Until then, he said, the casino will continue to employ safety measures to keep employees and the public as safe as possible, including limiting capacity, regular cleaning of machines and other areas, Plexiglass dividers between slots and temperature checks.
Other businesses see growth
On the western end of the Menomonee Valley, between Potawatomi and Miller Park, sits L & R USA Inc., a medical equipment and supply company based in Austria and Germany. The company has been able to maintain its 70-strong workforce and add 20 temporary employees since the pandemic began, said Lindsay Ryback, a senior product manager for the company.
Sales took a hit early in the pandemic, she said, but a government contract to produce 400,000 face masks helped the company supplement reduced sales of medical equipment.
“We adjusted some of our operations to make the masks, and we’re able to help save lives across the world,” she said.
Ryback said that once the order was completed, the company developed its own washable and reusable masks and added other new products to help sales reps pick up new business for the company. Like Potawatomi, the organization introduced numerous safety measures, including mandating masks in the building, keeping office personnel at home, hiring a porter to clean the building and limiting visitors, to keep workers safe.
“We were very focused on supporting our people during the pandemic,” Ryback said.
Corey Zetts, executive director of Menomonee Valley Partners, said the pandemic’s effect on Valley businesses has varied. The hardest hit, obviously, was Potawatomi, the Valley’s biggest employer. Another Valley business that shut down for several months and is now open at limited capacity, Harley Davidson Museum, has also struggled, she said.
Other Valley companies, including meat producer Cargill, have gone into a hiring mode since the pandemic began, Zetts said.

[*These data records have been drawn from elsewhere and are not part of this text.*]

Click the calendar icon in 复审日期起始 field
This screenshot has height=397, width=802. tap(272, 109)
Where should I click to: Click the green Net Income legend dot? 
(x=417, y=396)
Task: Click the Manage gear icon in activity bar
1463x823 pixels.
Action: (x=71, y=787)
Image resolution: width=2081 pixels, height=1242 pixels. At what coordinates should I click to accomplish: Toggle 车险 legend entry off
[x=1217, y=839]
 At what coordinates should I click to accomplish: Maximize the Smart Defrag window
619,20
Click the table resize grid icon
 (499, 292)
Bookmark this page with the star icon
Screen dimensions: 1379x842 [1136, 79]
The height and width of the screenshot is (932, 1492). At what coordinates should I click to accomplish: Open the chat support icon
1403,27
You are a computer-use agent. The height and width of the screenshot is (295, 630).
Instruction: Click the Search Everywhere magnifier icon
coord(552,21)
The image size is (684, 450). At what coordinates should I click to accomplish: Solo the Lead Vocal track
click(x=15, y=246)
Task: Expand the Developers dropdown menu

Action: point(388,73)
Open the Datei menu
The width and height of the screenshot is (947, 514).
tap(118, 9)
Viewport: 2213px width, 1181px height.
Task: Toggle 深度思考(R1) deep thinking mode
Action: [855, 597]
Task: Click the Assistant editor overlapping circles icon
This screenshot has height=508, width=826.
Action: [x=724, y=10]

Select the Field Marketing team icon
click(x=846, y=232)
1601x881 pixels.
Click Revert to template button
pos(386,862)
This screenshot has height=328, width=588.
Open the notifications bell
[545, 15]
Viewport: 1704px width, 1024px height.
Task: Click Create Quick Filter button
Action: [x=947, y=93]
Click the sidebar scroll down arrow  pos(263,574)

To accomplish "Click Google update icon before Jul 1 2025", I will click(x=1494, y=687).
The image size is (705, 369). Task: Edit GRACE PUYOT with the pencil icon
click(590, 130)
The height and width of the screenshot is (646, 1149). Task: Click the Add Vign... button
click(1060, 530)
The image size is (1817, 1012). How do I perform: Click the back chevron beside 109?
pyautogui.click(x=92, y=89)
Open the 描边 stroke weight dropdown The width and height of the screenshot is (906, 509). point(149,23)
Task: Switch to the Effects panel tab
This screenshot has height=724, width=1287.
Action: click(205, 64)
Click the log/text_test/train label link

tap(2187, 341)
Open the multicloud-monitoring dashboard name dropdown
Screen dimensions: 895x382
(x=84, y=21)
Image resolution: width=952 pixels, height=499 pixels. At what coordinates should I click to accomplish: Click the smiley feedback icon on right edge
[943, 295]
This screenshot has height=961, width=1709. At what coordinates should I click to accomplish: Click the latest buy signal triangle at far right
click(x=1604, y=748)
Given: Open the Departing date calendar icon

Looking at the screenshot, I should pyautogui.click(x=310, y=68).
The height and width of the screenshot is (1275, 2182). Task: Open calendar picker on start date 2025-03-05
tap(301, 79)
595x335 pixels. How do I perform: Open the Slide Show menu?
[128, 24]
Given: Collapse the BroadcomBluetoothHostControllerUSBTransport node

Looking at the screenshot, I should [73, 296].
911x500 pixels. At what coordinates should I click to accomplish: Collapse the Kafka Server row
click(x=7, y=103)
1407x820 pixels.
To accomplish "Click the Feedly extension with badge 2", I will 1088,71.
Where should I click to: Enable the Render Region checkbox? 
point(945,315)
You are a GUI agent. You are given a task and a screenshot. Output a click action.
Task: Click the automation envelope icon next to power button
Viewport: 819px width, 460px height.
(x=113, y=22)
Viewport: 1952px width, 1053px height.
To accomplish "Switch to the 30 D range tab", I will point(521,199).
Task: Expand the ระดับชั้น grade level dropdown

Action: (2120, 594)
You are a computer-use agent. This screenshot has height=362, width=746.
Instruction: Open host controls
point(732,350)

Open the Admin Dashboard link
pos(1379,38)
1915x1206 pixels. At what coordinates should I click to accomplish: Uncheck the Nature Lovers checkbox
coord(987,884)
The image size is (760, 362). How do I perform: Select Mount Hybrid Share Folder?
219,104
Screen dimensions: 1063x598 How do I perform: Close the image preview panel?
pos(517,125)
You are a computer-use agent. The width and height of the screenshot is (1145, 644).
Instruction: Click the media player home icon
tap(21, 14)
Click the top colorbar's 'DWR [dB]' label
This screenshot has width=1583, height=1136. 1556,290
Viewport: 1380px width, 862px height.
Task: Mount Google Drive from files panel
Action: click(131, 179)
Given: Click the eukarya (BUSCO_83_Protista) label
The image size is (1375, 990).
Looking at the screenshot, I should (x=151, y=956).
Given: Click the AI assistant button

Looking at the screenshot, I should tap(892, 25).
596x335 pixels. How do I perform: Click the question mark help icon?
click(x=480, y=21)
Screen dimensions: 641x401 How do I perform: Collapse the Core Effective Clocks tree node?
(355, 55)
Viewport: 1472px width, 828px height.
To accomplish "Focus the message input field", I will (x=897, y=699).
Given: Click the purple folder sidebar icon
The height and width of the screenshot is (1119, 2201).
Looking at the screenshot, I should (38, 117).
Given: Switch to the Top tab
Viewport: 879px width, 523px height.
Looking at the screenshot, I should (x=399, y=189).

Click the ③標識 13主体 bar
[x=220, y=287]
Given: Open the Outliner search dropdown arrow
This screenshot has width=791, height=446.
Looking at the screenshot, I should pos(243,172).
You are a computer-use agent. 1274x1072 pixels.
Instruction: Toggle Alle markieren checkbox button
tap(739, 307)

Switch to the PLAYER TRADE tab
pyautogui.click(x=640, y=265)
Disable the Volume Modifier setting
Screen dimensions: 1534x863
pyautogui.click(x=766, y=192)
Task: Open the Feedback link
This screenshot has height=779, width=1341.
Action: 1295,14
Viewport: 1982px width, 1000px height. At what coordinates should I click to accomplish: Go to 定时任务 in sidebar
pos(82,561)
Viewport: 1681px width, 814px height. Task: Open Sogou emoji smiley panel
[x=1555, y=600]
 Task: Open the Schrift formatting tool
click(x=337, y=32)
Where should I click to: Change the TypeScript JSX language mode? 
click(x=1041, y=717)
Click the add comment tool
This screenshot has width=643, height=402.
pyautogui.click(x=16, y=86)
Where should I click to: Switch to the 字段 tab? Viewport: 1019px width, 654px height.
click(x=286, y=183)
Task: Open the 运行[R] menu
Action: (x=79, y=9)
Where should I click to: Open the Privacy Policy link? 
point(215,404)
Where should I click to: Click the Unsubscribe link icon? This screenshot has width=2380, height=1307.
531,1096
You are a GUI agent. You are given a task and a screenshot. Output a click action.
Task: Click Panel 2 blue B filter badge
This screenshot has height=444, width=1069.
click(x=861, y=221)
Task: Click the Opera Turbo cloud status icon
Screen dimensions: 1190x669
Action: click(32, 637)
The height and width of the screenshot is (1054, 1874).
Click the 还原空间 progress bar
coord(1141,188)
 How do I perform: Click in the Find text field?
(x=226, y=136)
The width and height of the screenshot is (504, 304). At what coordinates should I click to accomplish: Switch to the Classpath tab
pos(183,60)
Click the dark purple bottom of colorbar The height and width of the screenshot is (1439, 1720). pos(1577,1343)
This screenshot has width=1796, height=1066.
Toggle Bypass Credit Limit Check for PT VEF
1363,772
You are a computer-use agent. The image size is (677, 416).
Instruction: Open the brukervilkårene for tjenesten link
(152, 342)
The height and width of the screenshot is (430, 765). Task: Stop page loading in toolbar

Palermo’s Pizza expanded its refrigeration market and is in the process of hiring as many as 100 more employees, she added.
Catrina Crane, director of workforce development and business solutions for Menomonee Valley Partners, said Valley companies teamed up to hold a drive-up job fair and have been supporting each other in other ways since the pandemic began.
“Many of them were sharing their processes for screenings and temperature checks, and they shared information on signage and other tips to keep employees from contaminating each other,” Crane said. They also shared resources on child care, provided guidance on how to increase internet bandwidth for those who were working from home, and helped each other access essential safety items such as gloves and hand sanitizers, she said.
Another important aspect of helping Valley businesses navigate the pandemic has been working to support employee morale, Zetts said. Among the challenges employers faced were quelling animosity for workers who had to be on site versus those who were able to work from home. Ryback said her company has been treating its employees to box lunches, other treats and offering incentives as a way to show their appreciation.
Valley businesses have also tried to minimize the negative effects of employees having to socially distance from each other.
“Outdoor spaces are now more important than ever,” Zetts said. “Employees have been able to get outside, explore the Valley and have safe interactions with others.”
As for Potawatomi, there’s no telling if or when the company will get back to normal, Ferguson said.
“We’re appreciative of all those guests who returned and understand the many who haven’t for obvious reasons,” Ferguson said. “To this day we knock on wood that none of the cases have been traced back to our property and that our team members and guests have stayed safe.”